No, you wanted your insurance company to be! Ding, ding, ding! Why do you suppose they wanted you to try physical therapy first???
LOL, the money insurance companies comes from the sky, right Joe? You paid for a policy, now they should throw money at you whenever you ask.
Yes, that is EXACTLY what it means. I paid for a policy through payroll deductions or labor.
That means I expect them to pay for whatever my doctor rules is expedient and the best course of treatment.
Wouldn't it be nice if the world worked that way?
But it doesn't. Insurance companies don't have unlimited cash. Neither does the government.
If you want the absolute best possible care, the only way to get it, is to pay for it yourself.
You don't have the money? Then you are at the mercy of the insurance company, or the government.
So which one is worse? Depends on perspective, I suppose.
The insurance company, it depends on the quality of the plan. The problem with company insurance plans, is that you don't really know how good the plan really is. The company can negotiate cut rate deals, with inclusions you have no idea about.
Or you can have a really good company, with a really good deal.
But ultimately, whatever is in those negotiated exclusions, you have to pay with out of pocket, and whatever is covered is covered.
Government on the other hand will give you nearly unlimited coverage and no exclusions.
But it's a lie.
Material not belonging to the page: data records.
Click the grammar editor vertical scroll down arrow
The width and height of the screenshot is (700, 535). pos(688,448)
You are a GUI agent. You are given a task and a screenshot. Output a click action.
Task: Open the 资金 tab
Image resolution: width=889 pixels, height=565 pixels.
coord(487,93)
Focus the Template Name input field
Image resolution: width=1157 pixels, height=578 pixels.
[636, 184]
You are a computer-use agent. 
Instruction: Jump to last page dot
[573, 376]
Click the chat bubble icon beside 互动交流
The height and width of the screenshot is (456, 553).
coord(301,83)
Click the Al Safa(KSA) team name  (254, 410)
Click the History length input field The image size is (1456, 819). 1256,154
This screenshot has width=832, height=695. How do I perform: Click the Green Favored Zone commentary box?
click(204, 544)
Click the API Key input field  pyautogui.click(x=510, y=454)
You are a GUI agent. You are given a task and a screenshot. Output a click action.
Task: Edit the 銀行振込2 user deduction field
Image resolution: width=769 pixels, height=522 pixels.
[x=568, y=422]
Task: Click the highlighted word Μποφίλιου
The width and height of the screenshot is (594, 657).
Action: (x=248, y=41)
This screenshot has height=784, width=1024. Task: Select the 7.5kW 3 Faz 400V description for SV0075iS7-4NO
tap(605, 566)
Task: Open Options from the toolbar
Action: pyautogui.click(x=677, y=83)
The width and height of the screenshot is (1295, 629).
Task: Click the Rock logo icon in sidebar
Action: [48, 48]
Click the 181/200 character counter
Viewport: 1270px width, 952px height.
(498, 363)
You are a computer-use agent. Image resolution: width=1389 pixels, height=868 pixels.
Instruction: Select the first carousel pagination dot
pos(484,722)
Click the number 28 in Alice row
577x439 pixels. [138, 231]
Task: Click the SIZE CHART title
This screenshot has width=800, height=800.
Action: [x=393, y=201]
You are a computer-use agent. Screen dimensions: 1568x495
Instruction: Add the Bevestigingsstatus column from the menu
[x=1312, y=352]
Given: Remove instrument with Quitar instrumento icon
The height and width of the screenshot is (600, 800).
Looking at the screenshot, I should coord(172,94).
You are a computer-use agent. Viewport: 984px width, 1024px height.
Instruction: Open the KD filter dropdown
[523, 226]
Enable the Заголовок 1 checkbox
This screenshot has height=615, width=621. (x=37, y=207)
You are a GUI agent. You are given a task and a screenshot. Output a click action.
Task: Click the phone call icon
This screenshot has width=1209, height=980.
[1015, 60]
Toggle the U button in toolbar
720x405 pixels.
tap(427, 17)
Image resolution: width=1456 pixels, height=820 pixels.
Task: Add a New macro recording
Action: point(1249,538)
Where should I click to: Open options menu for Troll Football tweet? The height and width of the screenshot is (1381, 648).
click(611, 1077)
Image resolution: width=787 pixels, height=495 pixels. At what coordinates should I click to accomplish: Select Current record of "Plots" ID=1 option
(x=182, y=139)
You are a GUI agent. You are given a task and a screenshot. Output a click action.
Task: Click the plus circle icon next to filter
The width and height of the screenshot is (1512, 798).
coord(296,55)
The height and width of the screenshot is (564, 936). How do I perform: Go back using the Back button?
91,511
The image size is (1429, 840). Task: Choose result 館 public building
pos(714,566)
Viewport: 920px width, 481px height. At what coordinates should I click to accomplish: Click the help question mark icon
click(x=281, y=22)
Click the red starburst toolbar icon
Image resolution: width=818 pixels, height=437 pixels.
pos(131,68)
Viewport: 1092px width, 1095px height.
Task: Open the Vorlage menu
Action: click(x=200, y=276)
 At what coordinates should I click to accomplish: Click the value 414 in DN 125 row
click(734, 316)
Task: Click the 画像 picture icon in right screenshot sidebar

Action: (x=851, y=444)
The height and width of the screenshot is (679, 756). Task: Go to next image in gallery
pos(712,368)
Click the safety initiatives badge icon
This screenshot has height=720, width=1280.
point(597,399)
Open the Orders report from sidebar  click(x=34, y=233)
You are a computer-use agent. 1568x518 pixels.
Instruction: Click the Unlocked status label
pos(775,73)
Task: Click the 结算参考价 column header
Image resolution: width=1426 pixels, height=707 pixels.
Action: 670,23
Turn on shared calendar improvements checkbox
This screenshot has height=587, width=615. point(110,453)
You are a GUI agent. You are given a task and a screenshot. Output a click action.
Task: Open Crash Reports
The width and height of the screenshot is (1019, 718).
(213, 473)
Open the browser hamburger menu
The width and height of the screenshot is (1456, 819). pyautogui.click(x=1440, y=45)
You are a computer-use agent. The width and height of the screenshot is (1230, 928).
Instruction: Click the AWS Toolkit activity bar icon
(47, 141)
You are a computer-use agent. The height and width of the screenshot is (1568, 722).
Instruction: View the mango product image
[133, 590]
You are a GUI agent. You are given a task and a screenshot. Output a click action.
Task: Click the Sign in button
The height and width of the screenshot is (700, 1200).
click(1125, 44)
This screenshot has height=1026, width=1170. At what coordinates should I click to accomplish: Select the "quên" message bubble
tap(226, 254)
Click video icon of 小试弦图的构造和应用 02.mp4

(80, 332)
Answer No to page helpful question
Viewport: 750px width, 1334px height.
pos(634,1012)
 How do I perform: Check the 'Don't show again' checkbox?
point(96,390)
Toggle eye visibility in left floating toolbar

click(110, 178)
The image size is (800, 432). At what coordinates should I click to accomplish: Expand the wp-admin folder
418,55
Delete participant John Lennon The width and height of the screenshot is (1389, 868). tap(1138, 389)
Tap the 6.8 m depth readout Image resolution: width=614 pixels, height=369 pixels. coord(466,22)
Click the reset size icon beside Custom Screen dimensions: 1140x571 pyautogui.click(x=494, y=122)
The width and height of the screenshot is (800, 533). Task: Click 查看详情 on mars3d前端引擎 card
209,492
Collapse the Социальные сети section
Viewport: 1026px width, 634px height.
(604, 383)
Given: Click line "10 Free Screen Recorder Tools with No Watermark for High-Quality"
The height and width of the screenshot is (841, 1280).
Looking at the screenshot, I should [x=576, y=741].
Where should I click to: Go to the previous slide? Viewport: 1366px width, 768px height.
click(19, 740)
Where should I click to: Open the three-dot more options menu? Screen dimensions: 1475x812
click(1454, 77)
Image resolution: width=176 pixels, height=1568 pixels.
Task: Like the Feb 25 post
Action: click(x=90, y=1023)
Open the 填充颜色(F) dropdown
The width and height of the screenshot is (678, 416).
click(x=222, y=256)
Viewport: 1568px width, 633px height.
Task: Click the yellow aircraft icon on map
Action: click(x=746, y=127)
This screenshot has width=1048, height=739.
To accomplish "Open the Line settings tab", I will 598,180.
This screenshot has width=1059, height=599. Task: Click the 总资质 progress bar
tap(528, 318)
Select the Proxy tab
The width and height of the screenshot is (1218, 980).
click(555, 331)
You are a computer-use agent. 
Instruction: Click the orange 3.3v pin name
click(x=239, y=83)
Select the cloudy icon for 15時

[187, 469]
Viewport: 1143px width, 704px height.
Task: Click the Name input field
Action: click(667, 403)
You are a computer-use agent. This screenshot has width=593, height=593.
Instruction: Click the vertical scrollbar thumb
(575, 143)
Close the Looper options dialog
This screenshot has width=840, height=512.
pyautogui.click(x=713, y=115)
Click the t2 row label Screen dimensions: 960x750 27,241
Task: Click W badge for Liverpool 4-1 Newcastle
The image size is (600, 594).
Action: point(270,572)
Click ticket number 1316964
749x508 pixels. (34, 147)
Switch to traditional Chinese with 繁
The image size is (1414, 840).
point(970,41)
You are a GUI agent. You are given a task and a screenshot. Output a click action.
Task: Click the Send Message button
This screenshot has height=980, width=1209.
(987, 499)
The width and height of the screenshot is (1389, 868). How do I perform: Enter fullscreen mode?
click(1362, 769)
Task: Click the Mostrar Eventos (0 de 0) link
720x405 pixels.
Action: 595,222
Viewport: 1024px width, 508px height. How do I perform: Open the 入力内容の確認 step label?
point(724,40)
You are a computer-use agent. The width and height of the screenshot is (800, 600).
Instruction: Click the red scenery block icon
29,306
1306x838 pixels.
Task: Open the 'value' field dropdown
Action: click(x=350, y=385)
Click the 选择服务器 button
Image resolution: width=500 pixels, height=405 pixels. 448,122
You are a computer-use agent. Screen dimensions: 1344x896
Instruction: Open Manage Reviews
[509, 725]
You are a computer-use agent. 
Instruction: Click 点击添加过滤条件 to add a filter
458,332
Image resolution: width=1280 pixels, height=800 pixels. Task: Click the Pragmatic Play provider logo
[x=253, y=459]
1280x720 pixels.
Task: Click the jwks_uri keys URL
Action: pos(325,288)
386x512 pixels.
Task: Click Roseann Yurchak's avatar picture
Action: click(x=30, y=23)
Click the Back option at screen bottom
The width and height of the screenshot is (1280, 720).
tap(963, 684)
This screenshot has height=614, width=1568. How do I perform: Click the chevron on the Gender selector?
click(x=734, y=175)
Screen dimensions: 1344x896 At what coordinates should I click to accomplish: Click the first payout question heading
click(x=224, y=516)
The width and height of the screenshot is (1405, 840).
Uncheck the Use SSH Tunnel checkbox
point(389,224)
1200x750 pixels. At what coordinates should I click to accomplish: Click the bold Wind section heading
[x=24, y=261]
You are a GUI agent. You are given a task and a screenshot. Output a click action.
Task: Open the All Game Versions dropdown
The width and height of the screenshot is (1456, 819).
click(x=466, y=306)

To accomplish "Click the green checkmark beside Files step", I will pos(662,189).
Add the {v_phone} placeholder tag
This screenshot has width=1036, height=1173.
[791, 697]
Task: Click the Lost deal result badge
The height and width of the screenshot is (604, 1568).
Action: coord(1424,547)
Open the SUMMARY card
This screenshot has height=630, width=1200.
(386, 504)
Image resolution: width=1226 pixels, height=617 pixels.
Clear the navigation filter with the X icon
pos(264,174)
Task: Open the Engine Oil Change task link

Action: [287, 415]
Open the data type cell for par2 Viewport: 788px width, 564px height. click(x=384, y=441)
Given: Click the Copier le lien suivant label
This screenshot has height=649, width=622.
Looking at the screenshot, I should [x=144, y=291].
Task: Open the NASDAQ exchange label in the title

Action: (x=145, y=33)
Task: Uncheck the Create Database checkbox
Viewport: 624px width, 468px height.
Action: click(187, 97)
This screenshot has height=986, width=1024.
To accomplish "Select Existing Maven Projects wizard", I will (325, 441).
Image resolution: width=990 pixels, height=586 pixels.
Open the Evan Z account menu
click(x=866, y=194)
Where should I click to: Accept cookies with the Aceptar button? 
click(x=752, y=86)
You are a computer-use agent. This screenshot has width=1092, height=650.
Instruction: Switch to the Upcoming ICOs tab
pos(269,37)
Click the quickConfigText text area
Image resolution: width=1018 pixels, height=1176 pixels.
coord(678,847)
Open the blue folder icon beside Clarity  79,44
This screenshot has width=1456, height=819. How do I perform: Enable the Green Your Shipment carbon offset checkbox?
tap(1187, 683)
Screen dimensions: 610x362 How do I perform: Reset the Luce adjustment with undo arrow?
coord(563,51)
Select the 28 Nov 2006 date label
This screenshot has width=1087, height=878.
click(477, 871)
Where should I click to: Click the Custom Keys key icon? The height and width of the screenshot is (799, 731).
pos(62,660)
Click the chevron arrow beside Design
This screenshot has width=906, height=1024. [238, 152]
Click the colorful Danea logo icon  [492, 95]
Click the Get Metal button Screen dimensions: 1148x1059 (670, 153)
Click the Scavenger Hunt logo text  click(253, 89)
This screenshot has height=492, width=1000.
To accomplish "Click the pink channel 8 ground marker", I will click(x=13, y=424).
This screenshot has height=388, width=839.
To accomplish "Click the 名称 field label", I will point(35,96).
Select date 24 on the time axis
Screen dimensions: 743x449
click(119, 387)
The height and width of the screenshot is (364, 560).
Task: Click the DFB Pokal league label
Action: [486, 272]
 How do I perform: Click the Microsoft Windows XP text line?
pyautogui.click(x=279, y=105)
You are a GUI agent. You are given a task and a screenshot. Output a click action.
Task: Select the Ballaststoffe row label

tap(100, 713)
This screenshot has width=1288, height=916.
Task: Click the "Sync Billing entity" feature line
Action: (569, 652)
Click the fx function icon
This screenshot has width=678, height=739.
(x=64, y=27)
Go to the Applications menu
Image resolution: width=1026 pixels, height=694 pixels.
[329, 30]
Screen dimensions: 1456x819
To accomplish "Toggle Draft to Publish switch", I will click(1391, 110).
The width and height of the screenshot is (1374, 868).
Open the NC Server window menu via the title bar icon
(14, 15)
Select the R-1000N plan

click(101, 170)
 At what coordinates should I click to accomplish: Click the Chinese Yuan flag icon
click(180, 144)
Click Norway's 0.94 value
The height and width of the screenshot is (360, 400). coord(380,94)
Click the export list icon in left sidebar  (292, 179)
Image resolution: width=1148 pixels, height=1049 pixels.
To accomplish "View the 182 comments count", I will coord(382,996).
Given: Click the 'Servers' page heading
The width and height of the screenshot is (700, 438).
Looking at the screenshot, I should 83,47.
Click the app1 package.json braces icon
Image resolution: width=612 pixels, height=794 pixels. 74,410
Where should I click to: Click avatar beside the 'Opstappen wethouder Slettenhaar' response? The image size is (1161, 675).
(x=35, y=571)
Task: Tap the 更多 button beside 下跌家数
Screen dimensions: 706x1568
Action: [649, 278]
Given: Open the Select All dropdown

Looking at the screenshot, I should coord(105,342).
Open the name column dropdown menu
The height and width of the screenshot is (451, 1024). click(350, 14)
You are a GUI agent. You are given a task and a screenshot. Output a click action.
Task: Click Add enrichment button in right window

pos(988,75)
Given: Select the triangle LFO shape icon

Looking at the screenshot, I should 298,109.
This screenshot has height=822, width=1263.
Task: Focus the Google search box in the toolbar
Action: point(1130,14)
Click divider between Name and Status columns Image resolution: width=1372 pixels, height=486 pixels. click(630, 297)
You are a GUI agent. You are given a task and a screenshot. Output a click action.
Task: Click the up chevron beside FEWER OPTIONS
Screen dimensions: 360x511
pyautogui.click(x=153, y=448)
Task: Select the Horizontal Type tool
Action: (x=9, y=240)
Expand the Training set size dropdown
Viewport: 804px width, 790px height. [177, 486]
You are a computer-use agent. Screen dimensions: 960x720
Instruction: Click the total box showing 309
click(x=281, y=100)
There are two ways government prevents you from getting health care, but both are less visible to the public.
The first way, is simply by denying treatment exists. In France, for example, they found doctors were required by the government, to not tell patients about treatments, that the government deemed to expensive to offer.
So while some patients had treatable conditions, they were never even allowed to know they existed.
Now tell me, would you have been so angry with your insurance company, if they had forced the doctor to sign a non-disclosure agreement about treatments they didn't cover?
Of course not. You would never have known. But in a free-market Capitalist system, you are allowed to know about everything that exists, even if you can't afford it. I know about the Bentley Phantom, even though I'll never own so much as a lug nut from one.
Yet either way, the result is the same. Your insurance didn't cover treatment X, and the people of France didn't even know treatment X existed. Neither paid for X, and neither got X.
The other way in which government limited expenses, is by simply delaying care. The insurance company denies a claim. Government delays the claim. Yes, you can get that treatment, absolutely, no problem, you got it...... Your name has been added to the list, we'll give you a call..... someday..... maybe.
The short flick A Short Course in Brain Surgery, by Stuart Browning, was about a guy in Canada who started having headaches and seizures. He was having them every single day. His local hospital said... we'll get you looked at in... oh 4 months. Instead he came to the US, and got it done within ONE day. He had a tumor. His local hospital said... ok that's important, we'll get in you in.... oh 4 months.
Now, unlike the Insurance company, the government does not do this intentionally. It's not a planned out thing.
Insurance companies have to make payroll, have to make a profit, have to pay bills and taxes, and all the things that an insurance company must do. So when they write up an insurance contract, they design that insurance contract to make a profit.
The government does not. That's true. If that is all you care about, then the government is better than insurance. But if you care about the results, the government ends up harming far more people, even if unintentional.
Government has limited funds. If they simply paid doctors and hospitals to do as many treatments as they can, the hospitals would do treatments until there was no money left, and then there would be a crisis.
To prevent that, the government must put limits on what the hospital can do. Rick Baker, the doctor who is filmed in the video mentioned above, says the reason he opened his private hospital was directly because he was turning away patients for lack of hospital bed at the Canadian hospital, even though they had an entire floor of empty hospital rooms. The rooms were "unfunded", meaning the government was not going to pay for them to be used.
Instead, patients were placed on the waiting list. Sound familiar? The VA system has just been caught doing the same thing. All government funded health care system operate this way. I would suggest to you, that is a worse system.